• [What needs to be done] Identify every line in the records below that contains the word "Given", and reproduce each one.

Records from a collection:
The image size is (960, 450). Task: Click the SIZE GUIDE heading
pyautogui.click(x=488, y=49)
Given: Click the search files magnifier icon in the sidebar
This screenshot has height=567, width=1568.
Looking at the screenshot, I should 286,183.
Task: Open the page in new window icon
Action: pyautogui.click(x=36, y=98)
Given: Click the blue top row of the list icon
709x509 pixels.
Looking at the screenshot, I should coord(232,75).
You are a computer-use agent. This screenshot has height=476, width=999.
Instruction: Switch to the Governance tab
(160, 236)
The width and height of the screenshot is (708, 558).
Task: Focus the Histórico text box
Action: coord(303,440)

--

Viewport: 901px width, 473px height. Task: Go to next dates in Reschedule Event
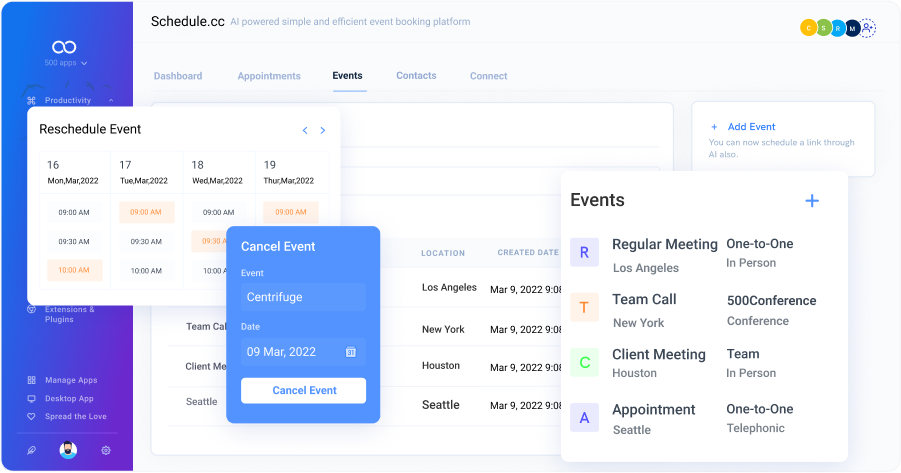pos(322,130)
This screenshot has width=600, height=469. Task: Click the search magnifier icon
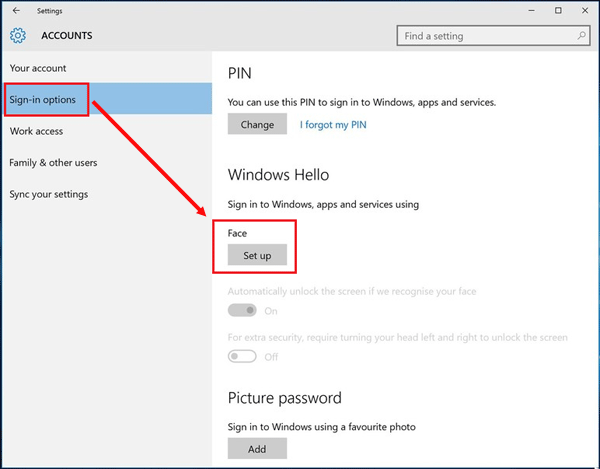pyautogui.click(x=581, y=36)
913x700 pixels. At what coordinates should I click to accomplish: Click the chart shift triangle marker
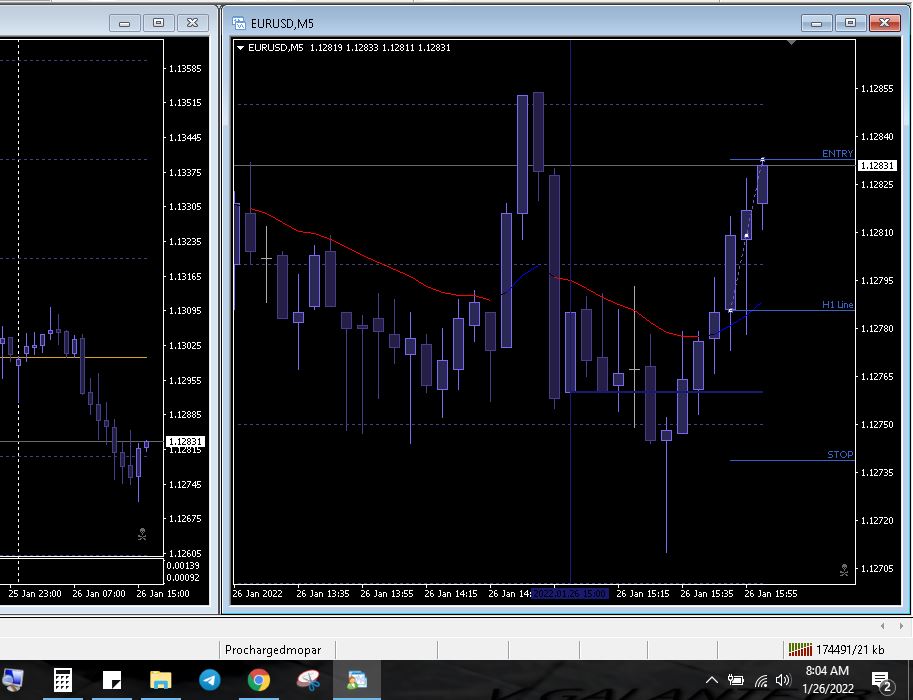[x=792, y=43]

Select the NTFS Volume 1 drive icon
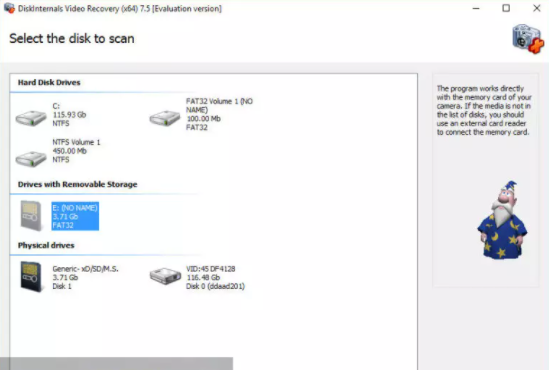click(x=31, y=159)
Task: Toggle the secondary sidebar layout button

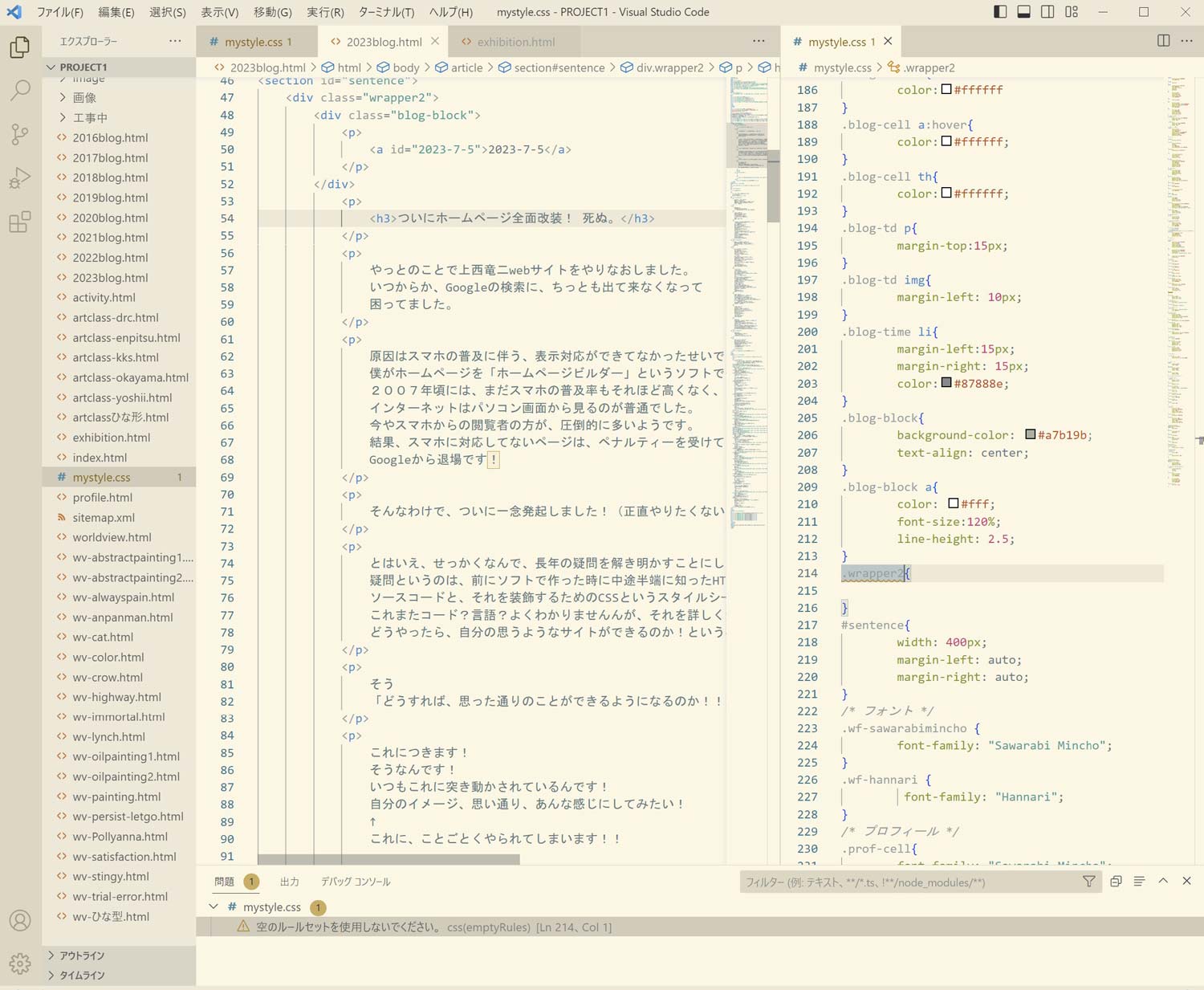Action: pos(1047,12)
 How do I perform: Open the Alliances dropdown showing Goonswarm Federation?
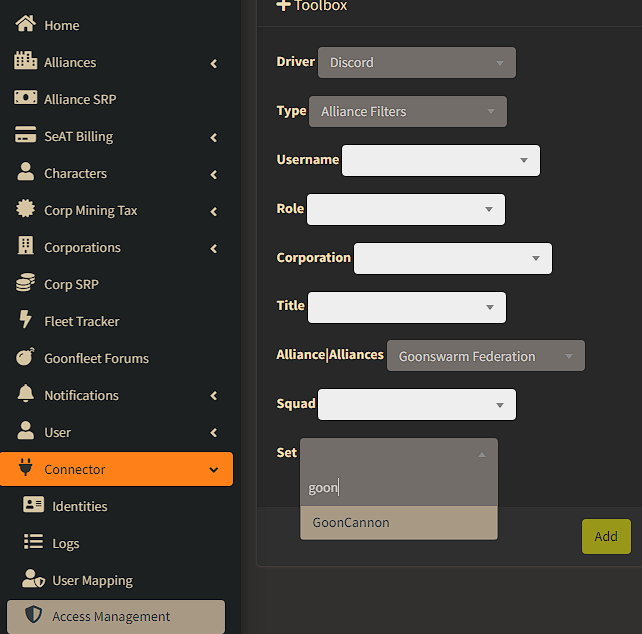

• [Task response]
Given: Click the search files magnifier icon in the sidebar
Given: Click the blue top row of the list icon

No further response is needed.